Dylan Cope: Boy’s sepsis death preventable

Home UK News Dylan Cope: Boy’s sepsis death preventable
Dylan Cope: Boy’s sepsis death preventable


Family Photo Dylan Cope grinning at the camera with a silver rain coat onFamily Photo

Dylan Cope’s GP had referred him to hospital with suspected appendicitis, but doctors and nurses discharged him with flu after missing the note

A nine-year-old boy who died from sepsis days after being sent home from hospital with a leaflet on the flu was “erroneously discharged”, a coroner has concluded.

Dylan Cope from Newport went to A&E at the Grange Hospital in Cwmbran, Torfaen, on 6 December 2022 with a GP note saying “check for appendicitis” but this was not read.

His father has told the BBC he believes it a was a “missed opportunity” to save Dylan.

A coroner in Newport found the boy’s death “would have been avoided if he had not been erroneously discharged”.

The senior coroner for Gwent, Caroline Saunders, also found his death “was contributed to by neglect”.

The inquest heard from the senior doctor on shift on the night of Dylan’s visit, who said GP referrals were not being printed off and put into patients’ notes because the department was “operating well over capacity”, resulting in “multiple risks”.
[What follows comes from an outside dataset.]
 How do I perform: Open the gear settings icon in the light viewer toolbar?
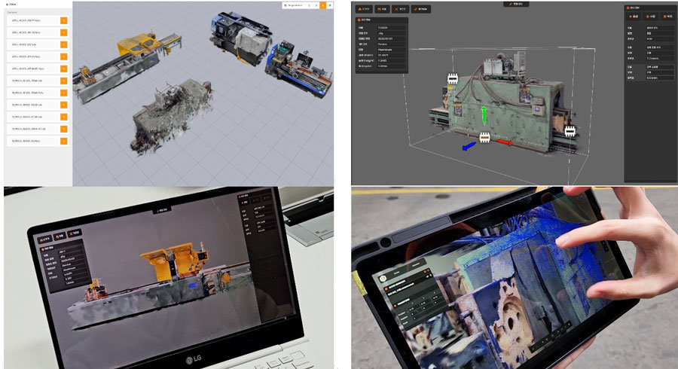point(330,5)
Emergency doctors and nurses therefore did not know that Dylan’s GP had written “query appendicitis”, and sent him home with a coughs and colds advice sheet.

Dylan was readmitted to hospital on 10 December, and died on 14 December from septic shock, with multi-organ disfunction caused by a perforated appendix.
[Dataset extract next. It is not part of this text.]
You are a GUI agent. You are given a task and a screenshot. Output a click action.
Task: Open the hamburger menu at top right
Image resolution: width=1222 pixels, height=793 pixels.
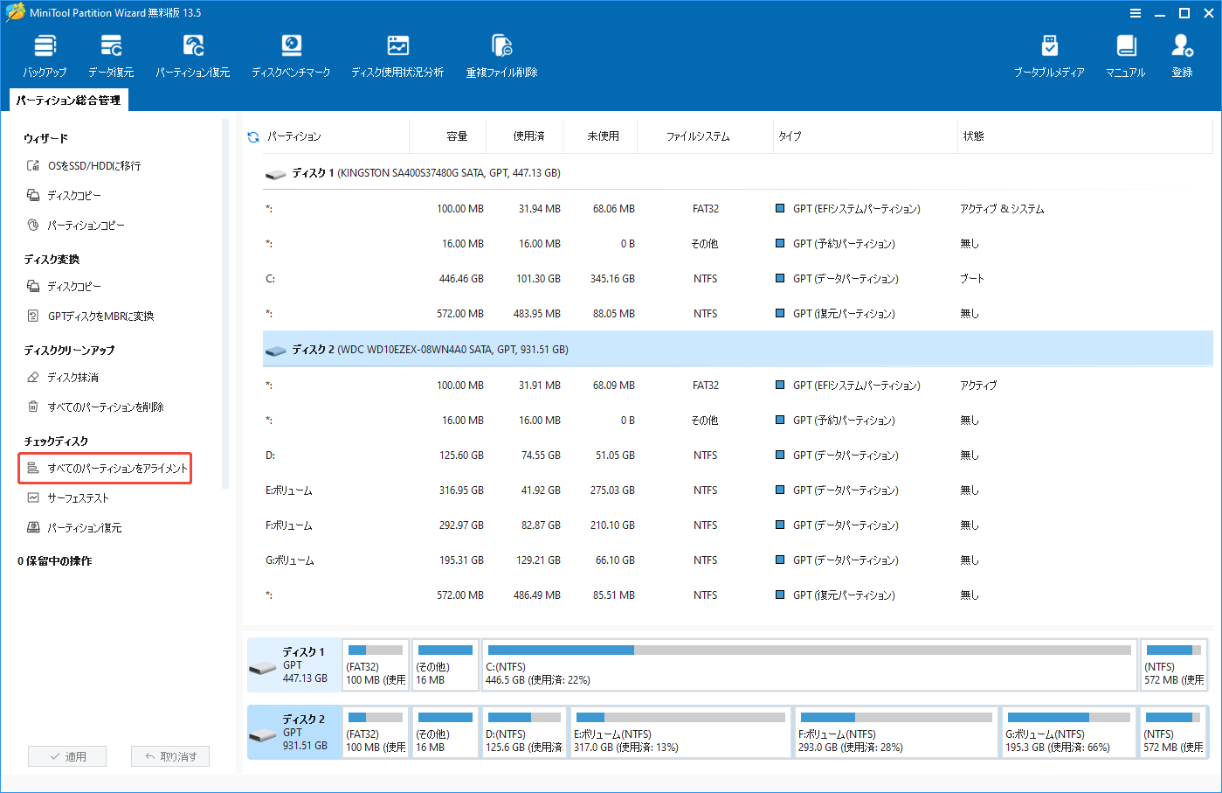click(x=1135, y=13)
Family photo Dylan Cope in front of a Christmas treeFamily photo

The court heard how Dylan Cope’s father should have been directed to a 999 call handler, but was not due to a mistake

Dylan’s father, Laurence Cope, said multiple chances to save his son’s life were not taken.

“Every one of those could have been a point where that might have saved his life, a missed opportunity,” he said.

“You cannot believe the number… one after the other,” he added.

Dylan’s mother Corinne Cope said: “The only person who seemed to get it spot on was the GP, and thereafter it seemed like everyone let him down.

“How is that possible – there were so many failures, I think that is what is so alarming.”

Dylan was described by his family as a “unique character – feisty and sensitive, and very loving”.

An ‘unidentified’ clinician

The inquest also heard Dylan waited an hour longer than he should have to be triaged at the hospital and was eventually seen by a nurse practitioner who said it was not unusual to see patients without their GP notes.

A consultant paediatrician at Aneurin Bevan health board, Dr Nakul Gupta, said clinicians should be reading GP letters.

Dylan was then seen by an “unidentified” clinician who did not introduce himself and “dismissed any concern with Dylan’s appendix”.

The health board has been asked to identify this person, with Dylan’s parents offering to help find the male clinician.

Corinne Cope said the health board have not taken them up on the offer.

She added: “How can the health board claim to have learned lessons from something so catastrophic when they can’t even identify who saw this, all we want is his reasoning, his thinking, what was he doing seeing Dylan?”